**Work task:** Below are some records. Quote exactly the lines from the one that contains "Image resolution: width=1386" through the last, both included, and leave out the pictures.

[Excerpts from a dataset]
....................

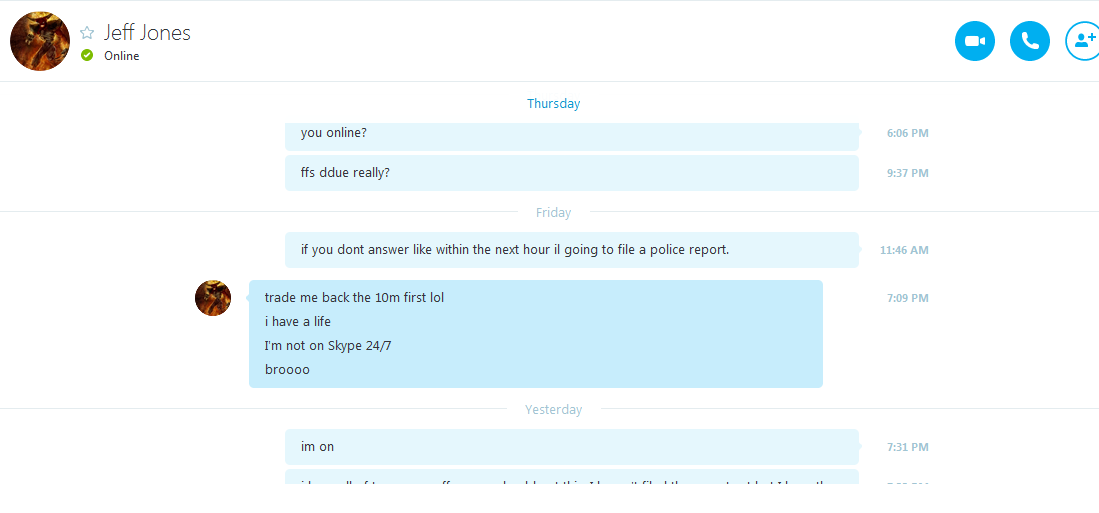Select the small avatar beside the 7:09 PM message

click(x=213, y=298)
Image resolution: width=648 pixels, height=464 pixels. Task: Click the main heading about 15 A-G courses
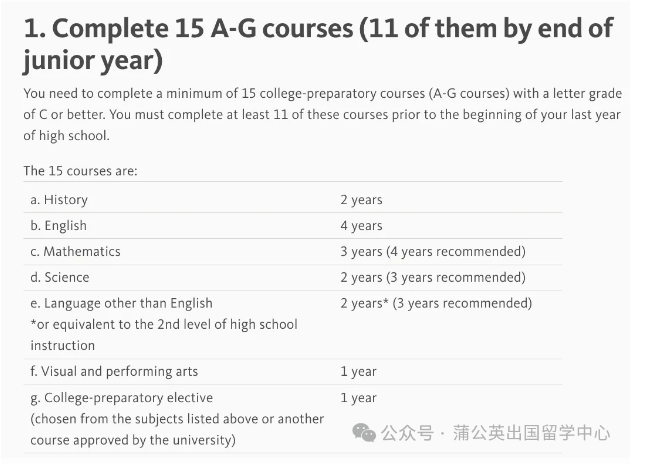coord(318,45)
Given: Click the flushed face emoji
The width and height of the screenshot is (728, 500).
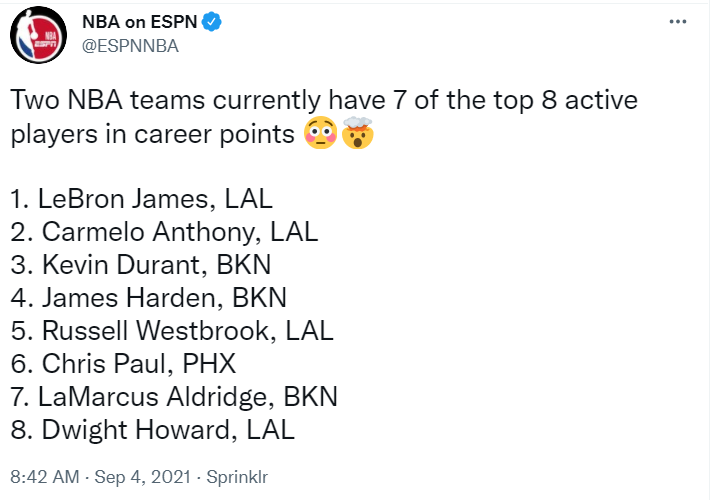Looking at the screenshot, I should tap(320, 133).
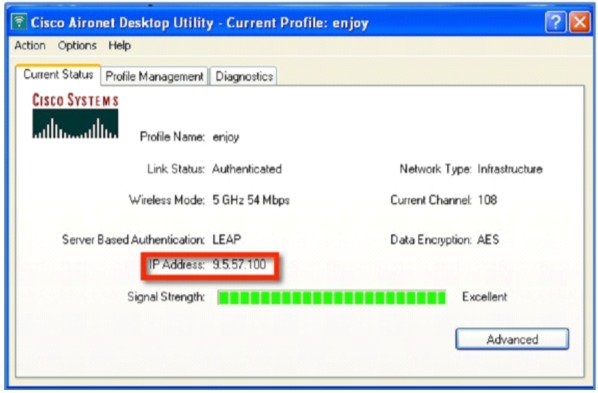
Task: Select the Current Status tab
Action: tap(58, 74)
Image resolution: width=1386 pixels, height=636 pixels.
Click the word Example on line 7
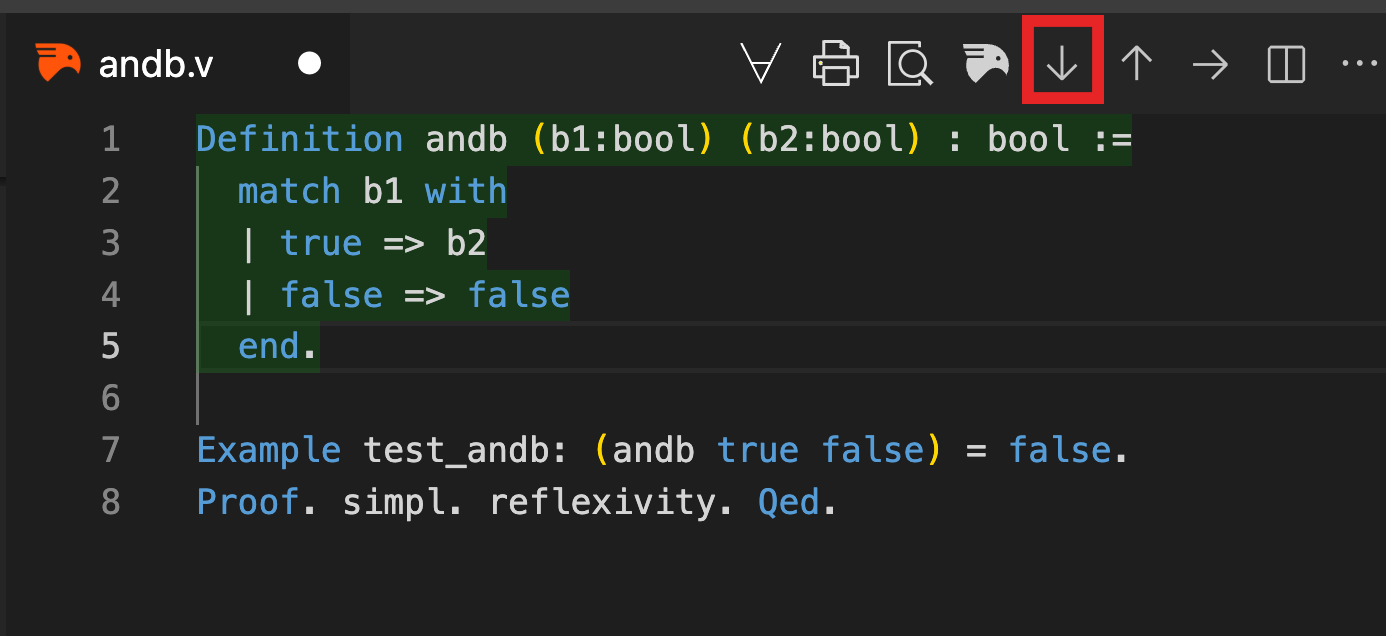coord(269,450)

....................

**Answer section:**
Image resolution: width=1386 pixels, height=636 pixels.
Click the word Example on line 7
coord(269,450)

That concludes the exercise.